GIVEN PASSAGE —
2 files changed, 12 insertions, 2 deletions
diff --git a/client/changes/bug_cutoff-chardet-guessing b/client/changes/bug_cutoff-chardet-guessing
new file mode 100644
index 00000000..9535a413
--- /dev/null
+++ b/client/changes/bug_cutoff-chardet-guessing
@@ -0,0 +1 @@
+- Fallback to utf-8 if confidence on chardet guessing is too low.
diff --git a/client/src/leap/soledad/client/api.py b/client/src/leap/soledad/client/api.py
index 88bb4969..b8409cbe 100644
--- a/client/src/leap/soledad/client/api.py
+++ b/client/src/leap/soledad/client/api.py
@@ -416,6 +416,10 @@ class Soledad(object):
         :return: A deferred whose callback will be invoked with a document.
         :rtype: twisted.internet.defer.Deferred
         """
+        # TODO we probably should pass an optional "encoding" parameter to
+        # create_doc (and probably to put_doc too). There are cases (mail
+        # payloads for example) in which we already have the encoding in the
+        # headers, so we don't need to guess it.

PROBLEMS TO SOLVE —
1. Duplicate the part of the commit diff starting with "2 files changed, 12" and going on through "with a document.".
2. Shorten the TODO comment in the commit diff that begins "TODO we probably should pass" into a brief list, keeping its main points.
3. According to the changelog entry in the commit diff, what encoding is used when confidence on chardet guessing is too low?
None of the items that follow are needed here.

RECORD EXTRACTS —
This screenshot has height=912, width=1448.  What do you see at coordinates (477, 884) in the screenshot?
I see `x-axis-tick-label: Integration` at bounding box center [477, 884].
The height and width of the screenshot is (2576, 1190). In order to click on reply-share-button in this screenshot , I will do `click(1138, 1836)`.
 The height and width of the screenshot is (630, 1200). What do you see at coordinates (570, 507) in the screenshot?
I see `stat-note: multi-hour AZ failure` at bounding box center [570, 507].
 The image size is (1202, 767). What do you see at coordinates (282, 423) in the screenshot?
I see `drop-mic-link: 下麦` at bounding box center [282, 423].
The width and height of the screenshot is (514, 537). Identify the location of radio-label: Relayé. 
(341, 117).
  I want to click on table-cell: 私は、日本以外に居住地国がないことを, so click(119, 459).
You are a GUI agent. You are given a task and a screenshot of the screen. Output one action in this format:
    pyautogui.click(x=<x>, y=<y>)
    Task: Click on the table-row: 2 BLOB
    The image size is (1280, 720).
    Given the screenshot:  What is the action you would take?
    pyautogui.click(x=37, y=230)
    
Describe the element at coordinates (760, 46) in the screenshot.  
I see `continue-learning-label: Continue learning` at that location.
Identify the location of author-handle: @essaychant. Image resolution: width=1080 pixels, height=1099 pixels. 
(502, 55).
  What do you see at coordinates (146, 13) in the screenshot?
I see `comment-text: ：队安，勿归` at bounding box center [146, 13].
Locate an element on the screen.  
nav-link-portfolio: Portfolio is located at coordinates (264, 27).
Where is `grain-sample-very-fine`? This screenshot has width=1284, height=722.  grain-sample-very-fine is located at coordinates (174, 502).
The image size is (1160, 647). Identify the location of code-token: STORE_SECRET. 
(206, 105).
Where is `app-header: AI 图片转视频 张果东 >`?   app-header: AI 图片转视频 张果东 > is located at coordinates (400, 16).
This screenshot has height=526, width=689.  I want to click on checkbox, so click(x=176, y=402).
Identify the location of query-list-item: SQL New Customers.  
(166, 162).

OUTPUTS IN ORDER —
1.
2 files changed, 12 insertions, 2 deletions
diff --git a/client/changes/bug_cutoff-chardet-guessing b/client/changes/bug_cutoff-chardet-guessing
new file mode 100644
index 00000000..9535a413
--- /dev/null
+++ b/client/changes/bug_cutoff-chardet-guessing
@@ -0,0 +1 @@
+- Fallback to utf-8 if confidence on chardet guessing is too low.
diff --git a/client/src/leap/soledad/client/api.py b/client/src/leap/soledad/client/api.py
index 88bb4969..b8409cbe 100644
--- a/client/src/leap/soledad/client/api.py
+++ b/client/src/leap/soledad/client/api.py
@@ -416,6 +416,10 @@ class Soledad(object):
         :return: A deferred whose callback will be invoked with a document.

2.
- Consider passing an optional "encoding" parameter to create_doc, and probably to put_doc too.
- In some cases, such as mail payloads, the encoding is already in the headers.
- In those cases there is no need to guess it.

3. utf-8